Unified Support Across the Creative Sector
The response from Australia’s creative industries was unanimous and celebratory:
ARIA and PPCA (music sector) praised the government for rejecting the false dichotomy between innovation and copyright, highlighting how licensing frameworks have already supported ethical AI collaborations. They noted that “copyright and IP laws are the foundation of the creative economy, the digital economy, and the technology industry”—not obstacles to them.
Free TV Australia reinforced the importance of licensing in protecting news and broadcasting sectors from exploitation by tech giants. CEO Bridget Fair emphasised that weakening copyright laws under the guise of AI innovation would have led to “legalised content theft,” and urged for transparency rules and ACCC-led oversight of the AI market.

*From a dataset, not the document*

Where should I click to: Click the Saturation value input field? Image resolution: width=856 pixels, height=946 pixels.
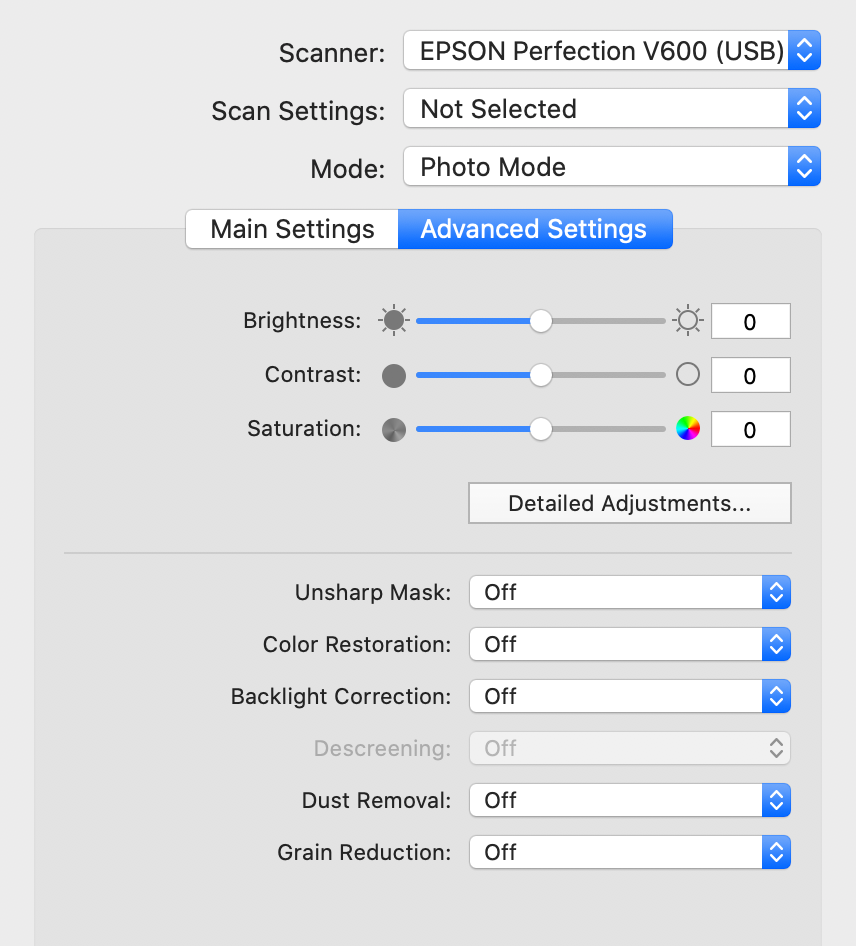tap(750, 430)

This widespread support illustrates the cross-sector consensus in Australia: creators want innovation, but not at the expense of the legal and economic structures that sustain their work.
Implications for AI Developers and Global IP Frameworks
This decision forces AI developers to reconsider their data acquisition strategies. Without a TDM exception, developers must engage with rights holders through negotiated agreements, which may increase licensing costs but also incentivise transparent and ethical data sourcing.

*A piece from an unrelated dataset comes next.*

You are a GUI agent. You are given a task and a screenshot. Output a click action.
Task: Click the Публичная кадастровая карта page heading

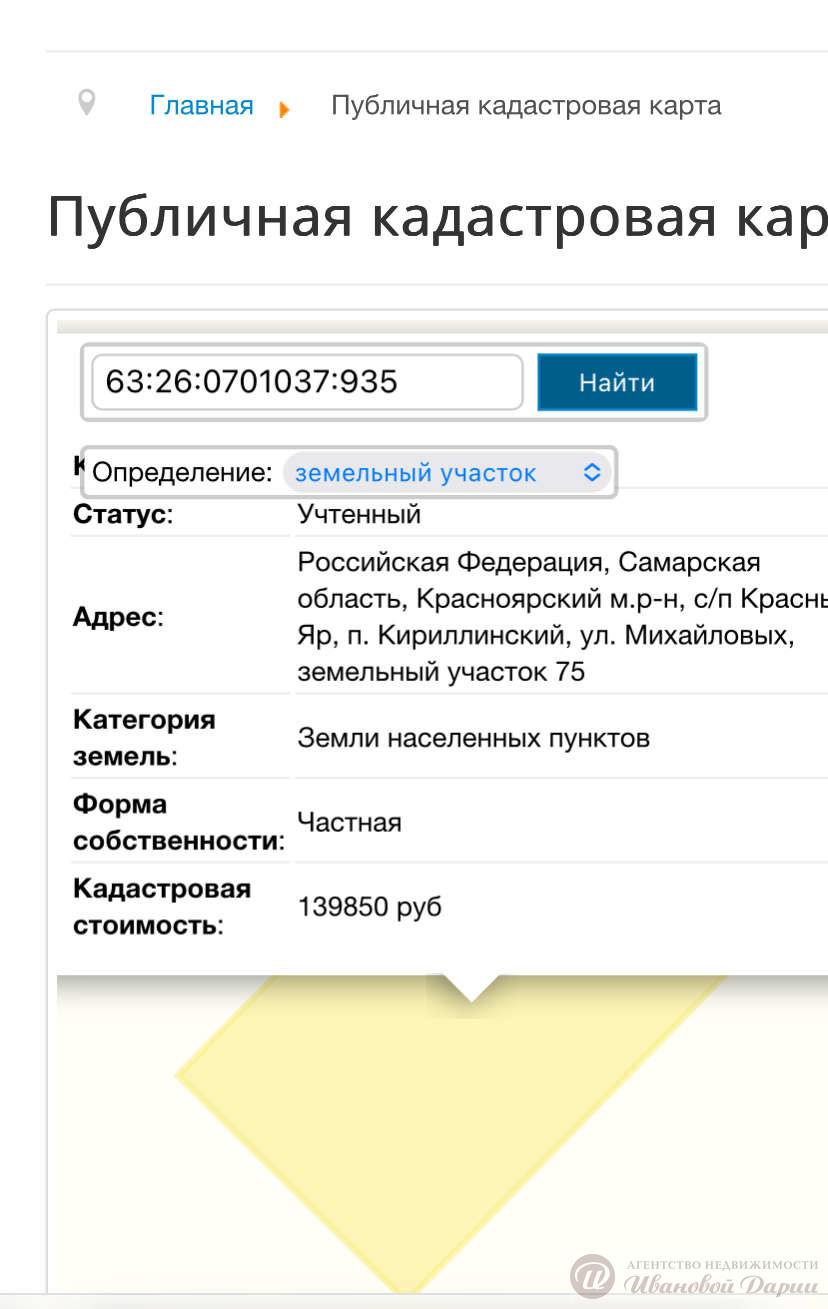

There are potential trade-offs: smaller AI startups may face barriers due to licensing complexity or cost. However, the alternative—free-for-all scraping—risks long-term damage to the creative ecosystem, cultural heritage, and public trust in AI outputs. Notably, Australia’s approach aligns with the EU’s opt-out-based TDM regime under the DSM Directive, and diverges sharply from the US’s fair use doctrine, which many tech companies rely on to justify mass ingestion of copyrighted material.
By recommitting to its Copyright and AI Reference Group (CAIRG), Australia is also investing in long-term policymaking that brings stakeholders—authors, artists, developers, First Nations leaders—into the fold.

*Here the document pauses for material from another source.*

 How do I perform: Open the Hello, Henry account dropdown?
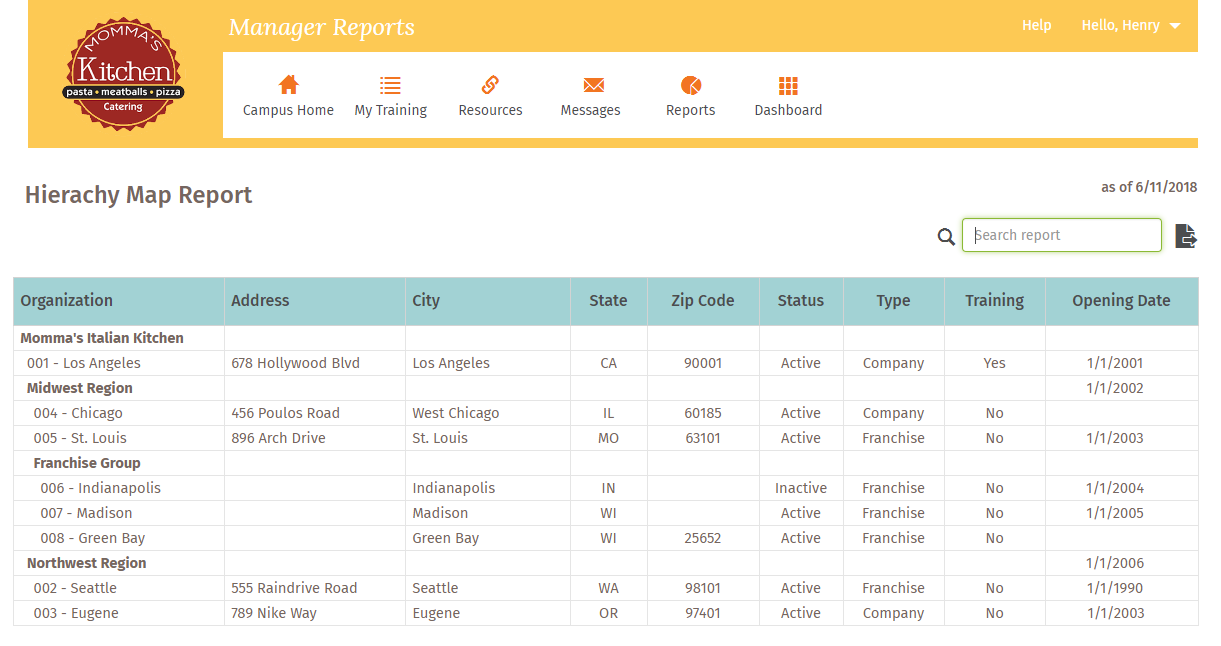(1130, 25)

Should Other Countries Follow Suit?
Yes—but with caveats.
Australia’s decision provides a compelling model for countries seeking to balance creative rights with AI innovation. Its strengths lie in:
Clear ethical framing: The policy affirms that creators are not raw material for technology but stakeholders in the AI economy.
Legal clarity: It prevents ambiguous interpretations that tech companies could exploit to justify unchecked scraping.
Cross-sector unity: The policy enjoys rare support from music, literature, news, and broadcasting industries, showcasing robust democratic legitimacy.
However, nations considering a similar stance must also prepare:
Robust licensing infrastructure: Collective management organisations and digital licensing platforms must be streamlined and scalable.
International harmonisation: Disparate copyright regimes could lead to data arbitrage, where AI firms train models in jurisdictions with weaker protections.
Legal enforcement: Countries must be ready to investigate, audit, and enforce compliance, especially against offshore AI developers.
Conclusion: A Blueprint for Ethical AI?
Australia’s decision to rule out a TDM exception for AI training reflects a deliberate and principled stance: innovation must not come at the cost of creative livelihoods or cultural sovereignty. In doing so, it aligns itself with ethical AI development, strengthens trust in digital platforms, and sends a clear message to both domestic and global tech firms—creators deserve a seat at the table.
Other countries should view this as more than just a copyright reform; it is a signal of values. If adopted with careful implementation, this model could serve as a global blueprint for balancing the promise of AI with the rights of those whose work underpins its capabilities. The age of unlicensed scraping must give way to an era of licensed, ethical, and accountable AI development.